▶ _WORK TO COMPLETE_: Can you swap "Instruction" for "Goal" throughout these lines and leave everything else as it is?

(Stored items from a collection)
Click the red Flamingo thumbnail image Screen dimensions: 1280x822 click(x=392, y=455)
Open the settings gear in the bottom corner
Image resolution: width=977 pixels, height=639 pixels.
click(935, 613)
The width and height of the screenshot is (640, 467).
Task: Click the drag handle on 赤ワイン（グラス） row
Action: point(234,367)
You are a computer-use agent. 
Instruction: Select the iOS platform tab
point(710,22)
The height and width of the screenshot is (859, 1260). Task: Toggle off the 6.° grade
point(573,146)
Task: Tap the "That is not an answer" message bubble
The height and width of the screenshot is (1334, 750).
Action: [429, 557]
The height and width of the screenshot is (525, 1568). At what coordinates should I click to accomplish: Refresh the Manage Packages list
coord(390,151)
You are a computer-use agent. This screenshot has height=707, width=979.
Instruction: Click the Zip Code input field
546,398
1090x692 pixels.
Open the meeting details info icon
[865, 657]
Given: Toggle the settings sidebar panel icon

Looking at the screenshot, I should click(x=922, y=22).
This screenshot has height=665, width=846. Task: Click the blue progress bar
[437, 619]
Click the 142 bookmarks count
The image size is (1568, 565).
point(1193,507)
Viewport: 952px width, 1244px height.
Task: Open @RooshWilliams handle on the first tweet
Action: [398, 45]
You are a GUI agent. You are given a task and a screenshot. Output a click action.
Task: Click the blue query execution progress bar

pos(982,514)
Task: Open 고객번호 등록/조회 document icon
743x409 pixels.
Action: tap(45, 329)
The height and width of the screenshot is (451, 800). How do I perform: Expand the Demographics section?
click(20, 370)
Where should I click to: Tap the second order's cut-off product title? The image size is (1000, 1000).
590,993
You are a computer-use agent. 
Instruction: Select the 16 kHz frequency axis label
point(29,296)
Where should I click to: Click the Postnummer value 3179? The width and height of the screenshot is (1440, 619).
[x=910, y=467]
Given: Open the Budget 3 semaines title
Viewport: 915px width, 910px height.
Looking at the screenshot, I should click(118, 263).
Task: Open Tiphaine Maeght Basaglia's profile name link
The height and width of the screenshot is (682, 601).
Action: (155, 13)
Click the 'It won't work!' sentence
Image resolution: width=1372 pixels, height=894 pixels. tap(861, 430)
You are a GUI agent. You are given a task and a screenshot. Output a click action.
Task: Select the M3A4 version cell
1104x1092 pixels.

▶ _COMPLETE RESPONSE_:
Click the red Flamingo thumbnail image Screen dimensions: 1280x822 click(x=392, y=455)
Open the settings gear in the bottom corner
Image resolution: width=977 pixels, height=639 pixels.
click(935, 613)
The width and height of the screenshot is (640, 467).
Task: Click the drag handle on 赤ワイン（グラス） row
Action: point(234,367)
You are a computer-use agent. 
Goal: Select the iOS platform tab
point(710,22)
The height and width of the screenshot is (859, 1260). Task: Toggle off the 6.° grade
point(573,146)
Task: Tap the "That is not an answer" message bubble
The height and width of the screenshot is (1334, 750).
Action: [429, 557]
The height and width of the screenshot is (525, 1568). At what coordinates should I click to accomplish: Refresh the Manage Packages list
coord(390,151)
You are a computer-use agent. This screenshot has height=707, width=979.
Goal: Click the Zip Code input field
546,398
1090x692 pixels.
Open the meeting details info icon
[865, 657]
Given: Toggle the settings sidebar panel icon

Looking at the screenshot, I should click(x=922, y=22).
This screenshot has height=665, width=846. Task: Click the blue progress bar
[437, 619]
Click the 142 bookmarks count
The image size is (1568, 565).
point(1193,507)
Viewport: 952px width, 1244px height.
Task: Open @RooshWilliams handle on the first tweet
Action: [398, 45]
You are a GUI agent. You are given a task and a screenshot. Output a click action.
Task: Click the blue query execution progress bar

pos(982,514)
Task: Open 고객번호 등록/조회 document icon
743x409 pixels.
Action: tap(45, 329)
The height and width of the screenshot is (451, 800). How do I perform: Expand the Demographics section?
click(20, 370)
Where should I click to: Tap the second order's cut-off product title? The image size is (1000, 1000).
590,993
You are a computer-use agent. 
Goal: Select the 16 kHz frequency axis label
point(29,296)
Where should I click to: Click the Postnummer value 3179? The width and height of the screenshot is (1440, 619).
[x=910, y=467]
Given: Open the Budget 3 semaines title
Viewport: 915px width, 910px height.
Looking at the screenshot, I should click(118, 263).
Task: Open Tiphaine Maeght Basaglia's profile name link
The height and width of the screenshot is (682, 601).
Action: (155, 13)
Click the 'It won't work!' sentence
Image resolution: width=1372 pixels, height=894 pixels. tap(861, 430)
You are a GUI agent. You are given a task and a screenshot. Output a click action.
Task: Select the M3A4 version cell
1104x1092 pixels.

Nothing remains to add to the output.